Task objective: This calls for a verbatim copy of all the data, with no images carried over.

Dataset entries
►
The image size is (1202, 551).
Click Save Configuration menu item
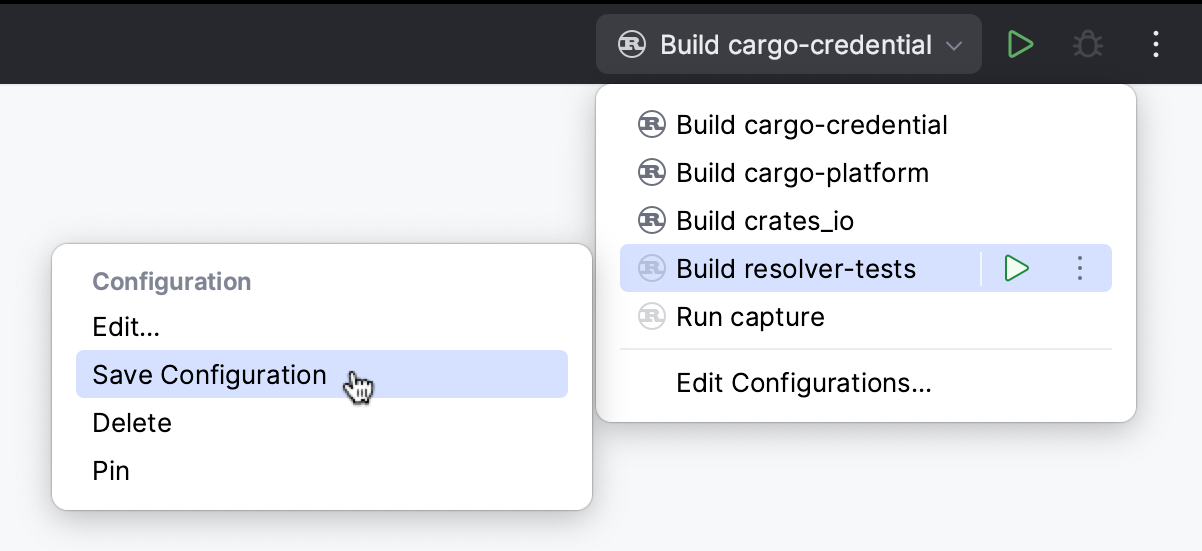(210, 375)
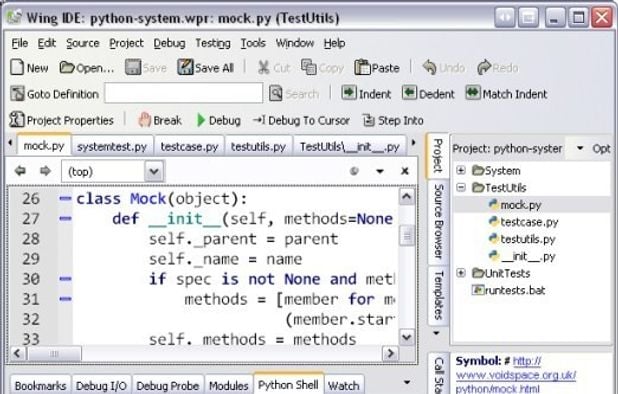Click Step Into toolbar icon
Image resolution: width=618 pixels, height=394 pixels.
368,120
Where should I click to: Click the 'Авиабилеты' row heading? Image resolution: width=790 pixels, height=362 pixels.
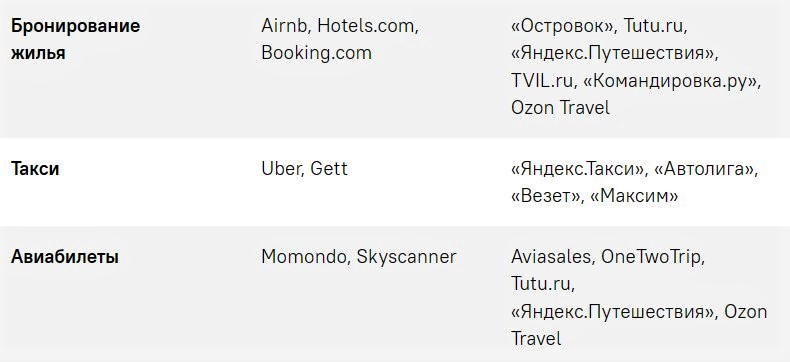pyautogui.click(x=65, y=257)
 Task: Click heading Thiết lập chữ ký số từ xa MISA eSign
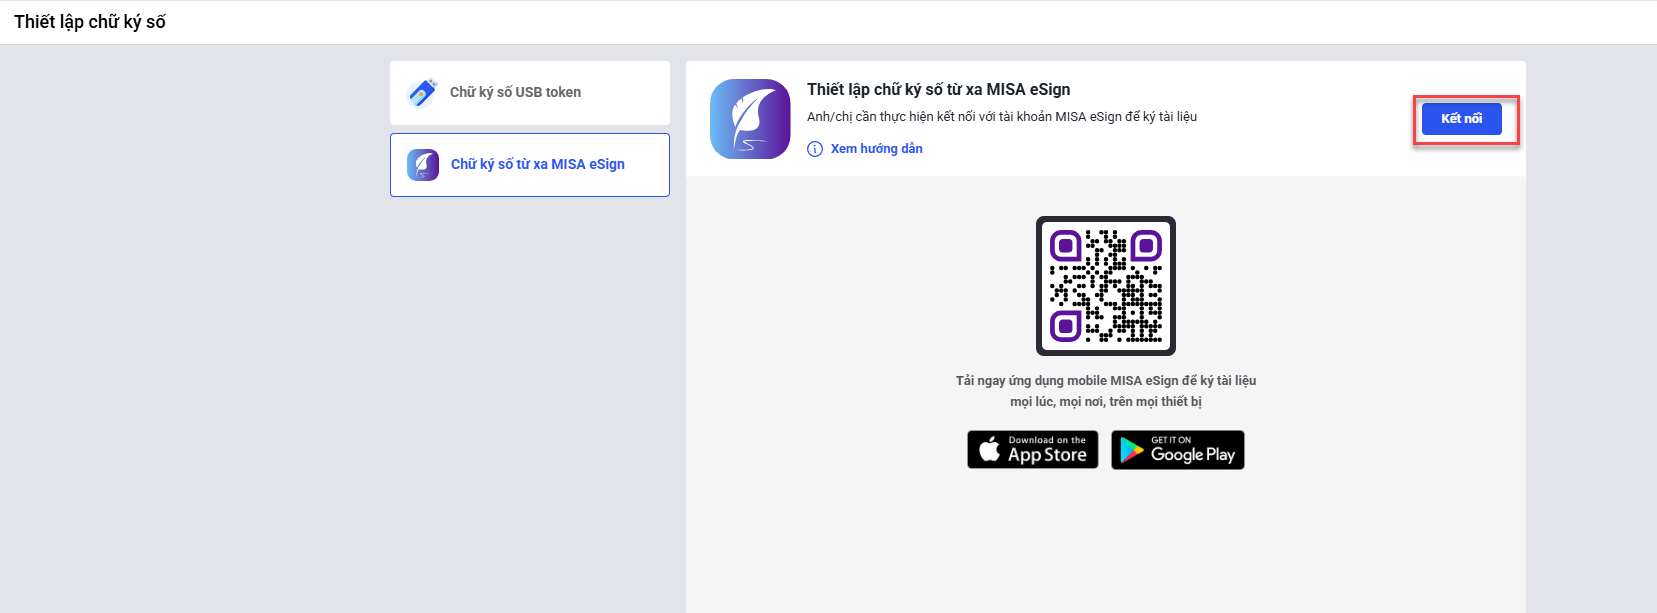pos(938,90)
◄
Output:
The image size is (1202, 551).
Click Save Configuration menu item
(210, 375)
Click Step Into toolbar icon
Image resolution: width=618 pixels, height=394 pixels.
368,120
Where should I click to: Click the 'Авиабилеты' row heading? Image resolution: width=790 pixels, height=362 pixels.
pyautogui.click(x=65, y=257)
 Task: Click heading Thiết lập chữ ký số từ xa MISA eSign
pos(938,90)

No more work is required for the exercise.